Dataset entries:
※ ※ ※
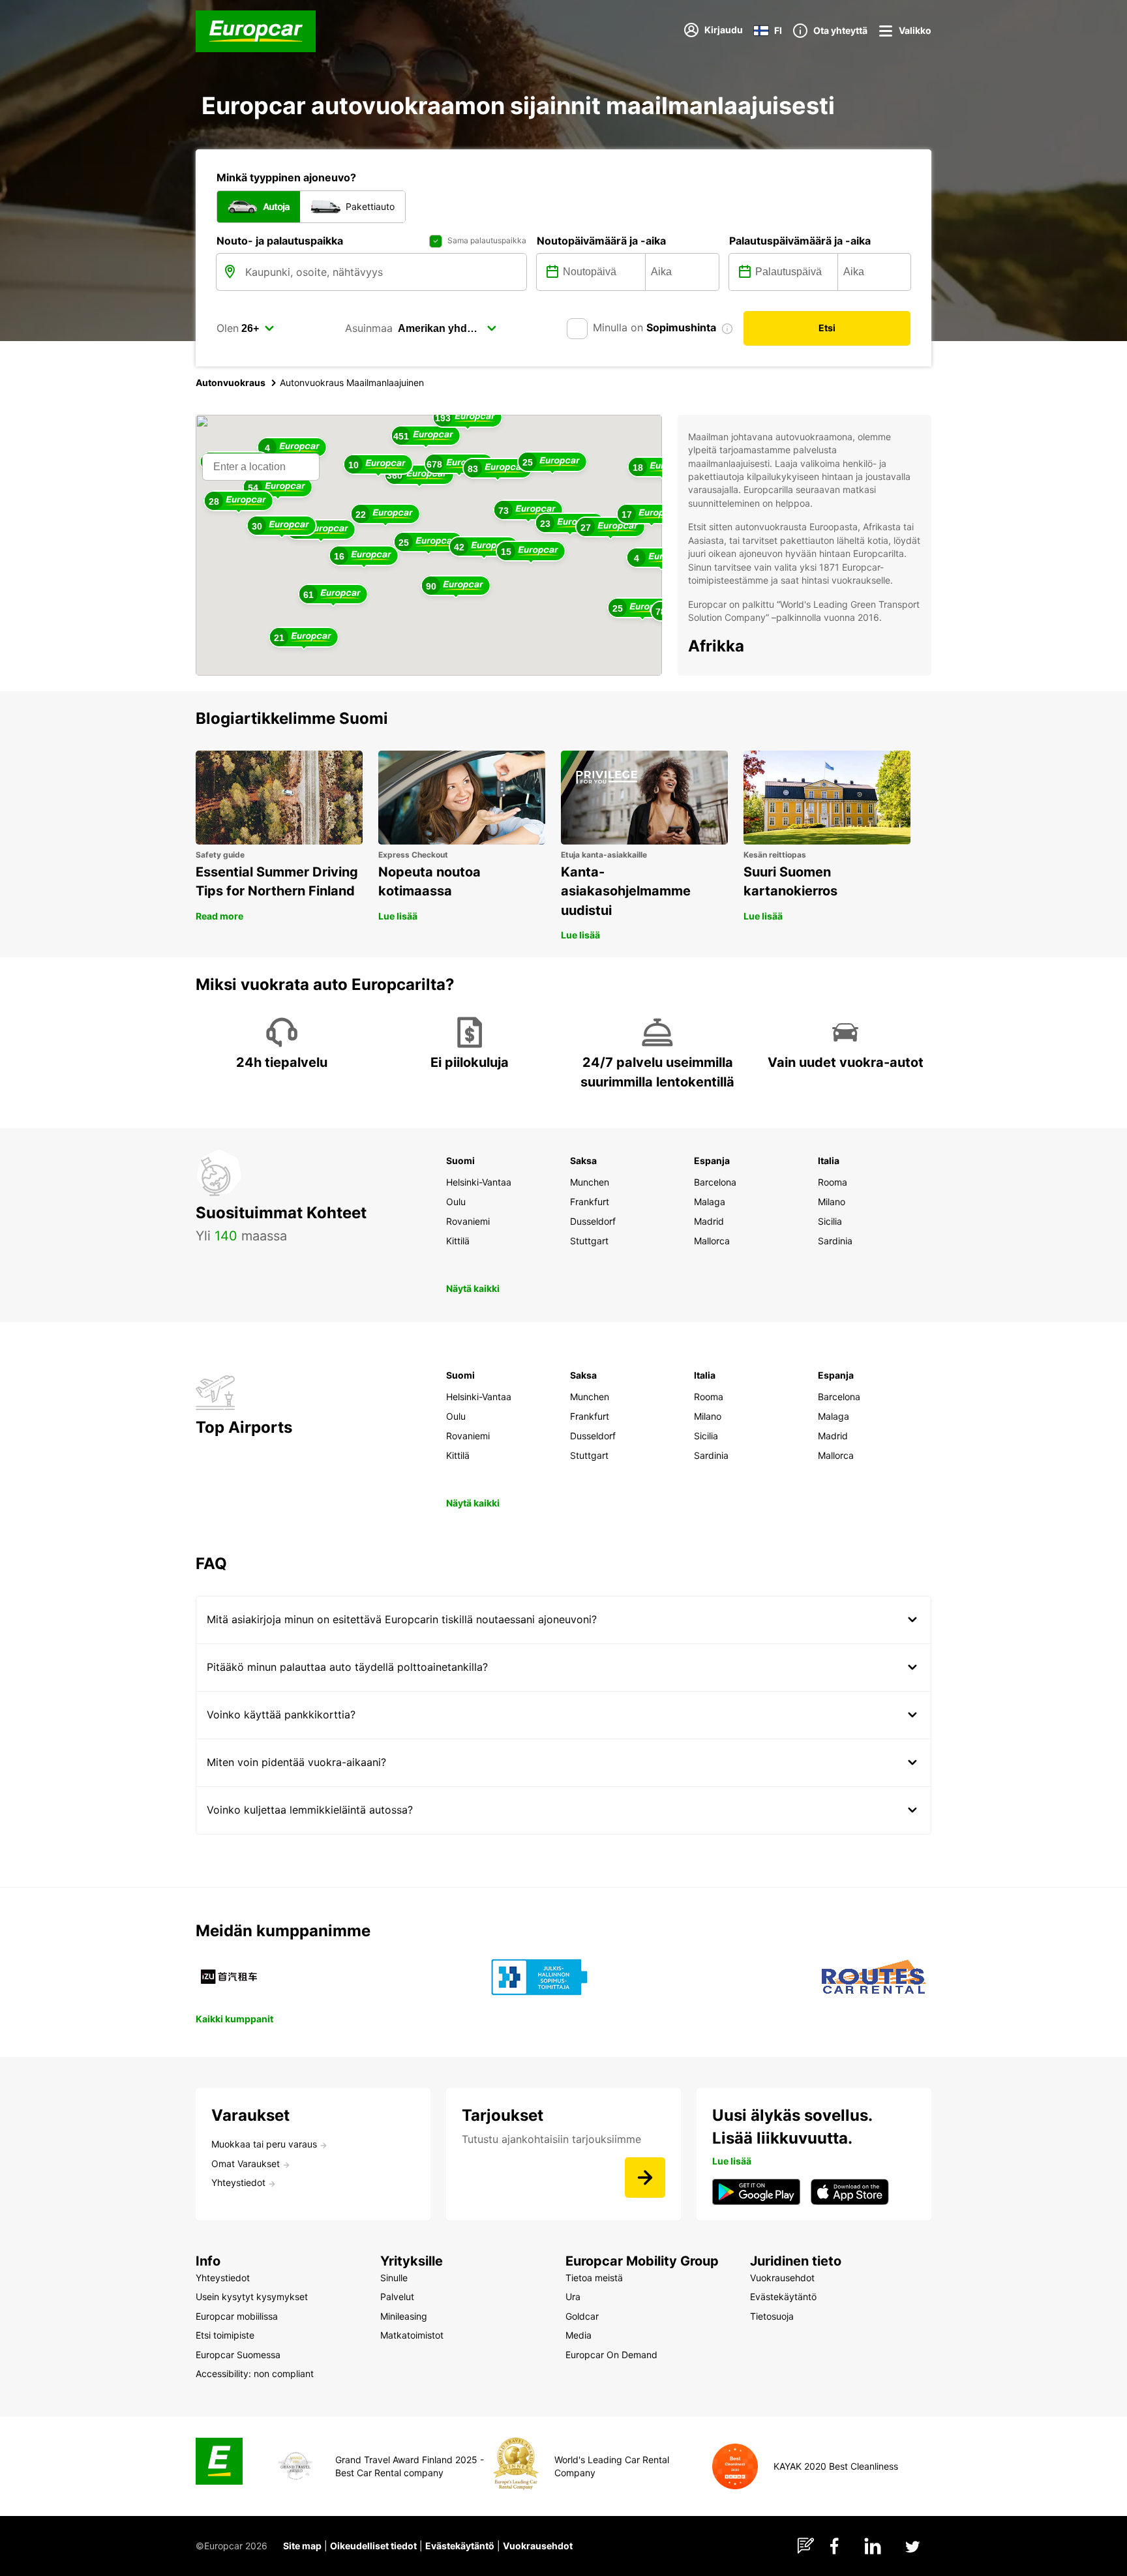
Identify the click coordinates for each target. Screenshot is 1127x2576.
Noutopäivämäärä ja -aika (601, 240)
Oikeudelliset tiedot (373, 2545)
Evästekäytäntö (459, 2545)
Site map (302, 2545)
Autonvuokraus (230, 382)
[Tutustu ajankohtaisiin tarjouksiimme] (645, 2177)
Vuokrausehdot (538, 2545)
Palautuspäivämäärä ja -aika (800, 240)
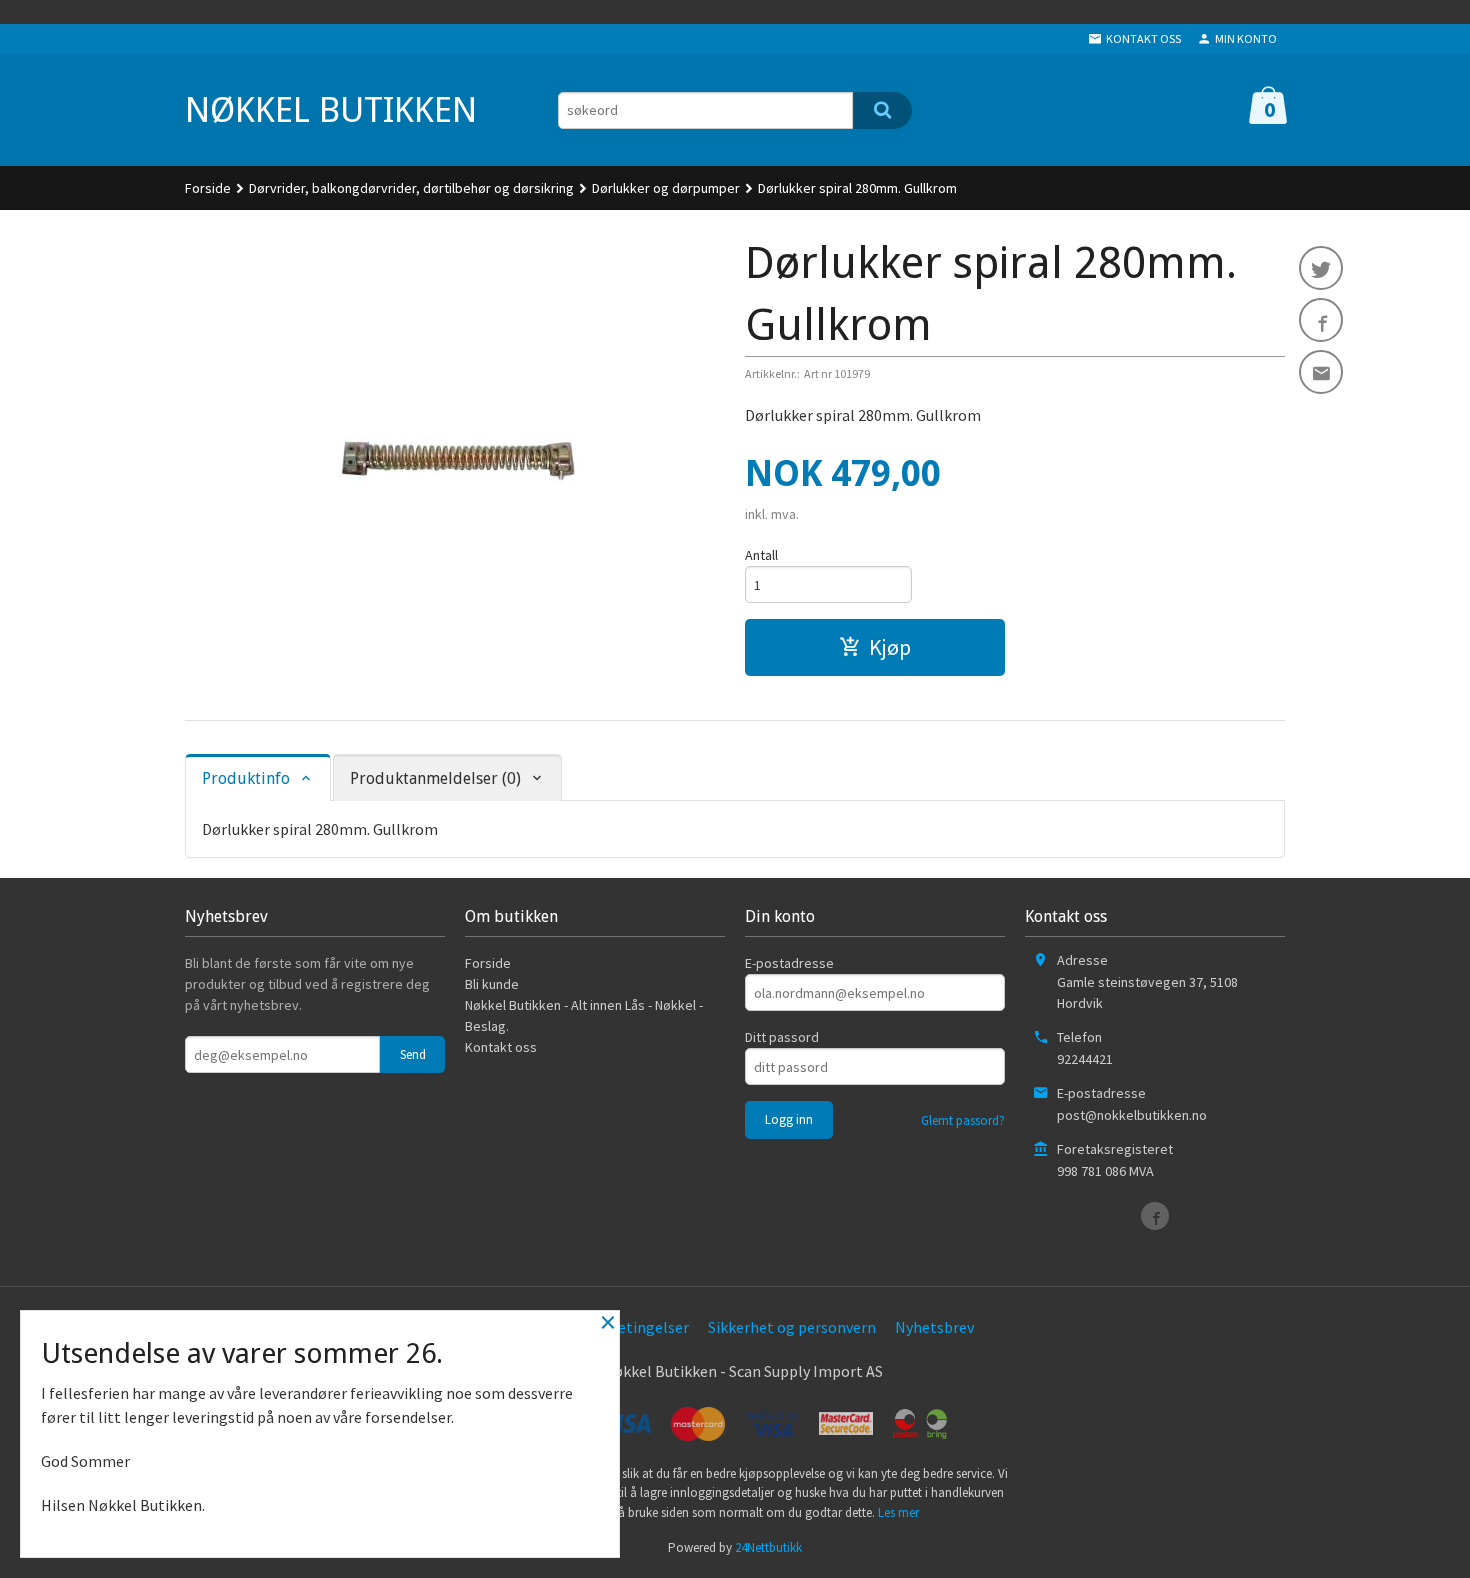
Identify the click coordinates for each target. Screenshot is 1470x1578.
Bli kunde (492, 984)
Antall (761, 555)
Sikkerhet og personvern (792, 1327)
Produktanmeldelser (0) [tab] (435, 778)
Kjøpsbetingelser (629, 1327)
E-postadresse (789, 963)
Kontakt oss (501, 1047)
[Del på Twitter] (1321, 268)
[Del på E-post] (1321, 372)
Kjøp (890, 647)
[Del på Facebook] (1321, 320)
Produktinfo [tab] (246, 778)
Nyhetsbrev (934, 1327)
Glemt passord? (963, 1120)
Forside (208, 188)
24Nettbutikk (768, 1547)
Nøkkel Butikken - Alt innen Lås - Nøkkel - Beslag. (584, 1015)
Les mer (898, 1512)
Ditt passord (782, 1037)
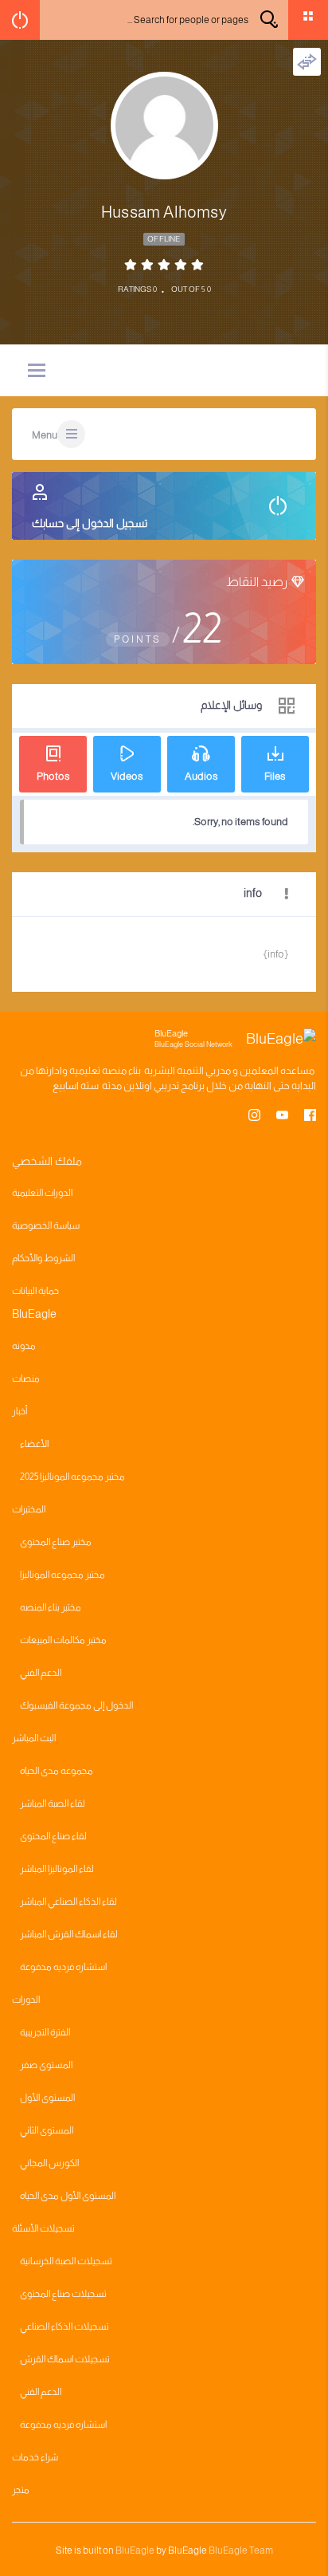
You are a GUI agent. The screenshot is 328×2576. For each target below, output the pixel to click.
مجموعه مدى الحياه (56, 1770)
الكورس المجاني (49, 2163)
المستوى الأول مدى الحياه (67, 2195)
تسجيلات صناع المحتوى (63, 2293)
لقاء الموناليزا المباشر (57, 1868)
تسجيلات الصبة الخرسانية (66, 2261)
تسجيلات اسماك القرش (65, 2359)
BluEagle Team (241, 2550)
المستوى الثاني (46, 2130)
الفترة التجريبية (45, 2032)
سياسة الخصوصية (46, 1225)
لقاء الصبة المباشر (52, 1803)
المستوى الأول (47, 2097)
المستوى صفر (46, 2065)
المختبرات (28, 1509)
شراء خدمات (35, 2457)
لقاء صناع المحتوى (53, 1836)
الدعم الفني (40, 1672)
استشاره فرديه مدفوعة (63, 1966)
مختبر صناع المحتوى (56, 1542)
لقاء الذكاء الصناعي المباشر (68, 1901)
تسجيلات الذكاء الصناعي (64, 2326)
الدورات (26, 1999)
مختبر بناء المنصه (50, 1607)
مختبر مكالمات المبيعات (63, 1640)
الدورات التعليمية (42, 1192)
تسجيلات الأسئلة (43, 2228)
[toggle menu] (36, 372)
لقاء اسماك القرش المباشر (69, 1934)
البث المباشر (34, 1738)
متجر (20, 2489)
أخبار (19, 1411)
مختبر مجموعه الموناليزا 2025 (72, 1476)
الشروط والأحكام (43, 1258)
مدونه (24, 1345)
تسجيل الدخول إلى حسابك (89, 523)
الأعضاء (34, 1443)
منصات (26, 1378)
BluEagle (134, 2550)
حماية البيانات (35, 1290)
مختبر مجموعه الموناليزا (62, 1574)
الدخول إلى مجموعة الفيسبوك (76, 1705)
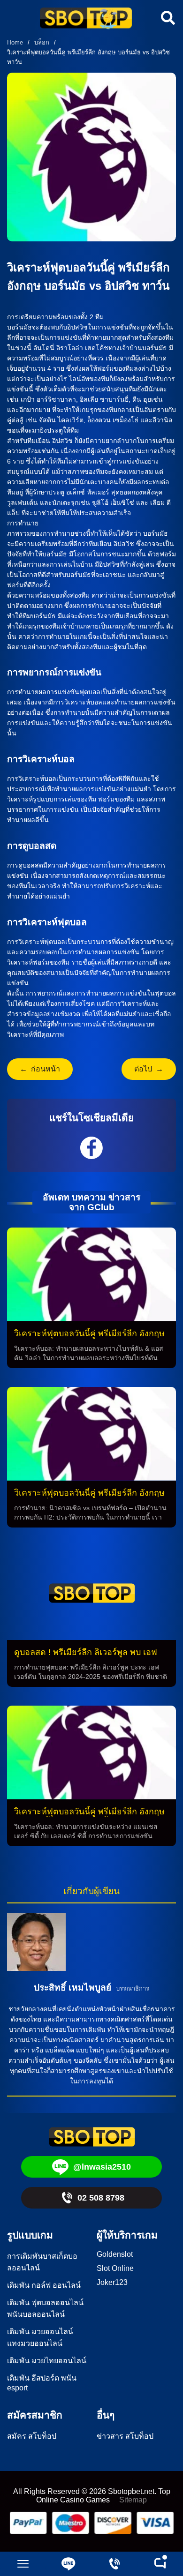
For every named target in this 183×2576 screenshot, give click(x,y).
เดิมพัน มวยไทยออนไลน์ (46, 2361)
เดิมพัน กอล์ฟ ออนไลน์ (44, 2285)
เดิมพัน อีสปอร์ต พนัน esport (41, 2383)
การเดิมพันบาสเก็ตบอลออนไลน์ (42, 2262)
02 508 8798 (100, 2197)
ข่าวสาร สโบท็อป (125, 2436)
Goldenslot (115, 2254)
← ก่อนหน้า (40, 1069)
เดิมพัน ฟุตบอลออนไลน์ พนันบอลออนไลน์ (45, 2308)
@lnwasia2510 (102, 2167)
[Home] (86, 19)
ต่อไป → (148, 1069)
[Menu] (23, 2564)
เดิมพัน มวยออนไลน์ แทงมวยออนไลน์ (40, 2337)
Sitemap (133, 2500)
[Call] (114, 2564)
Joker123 (112, 2282)
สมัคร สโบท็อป (31, 2436)
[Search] (166, 17)
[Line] (69, 2564)
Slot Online (115, 2268)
※ ※ ※
Task brief:
All lines in the records with the string "القرش" should be copied out.

Response to the exercise:
تسجيلات اسماك القرش (65, 2359)
لقاء اسماك القرش المباشر (69, 1934)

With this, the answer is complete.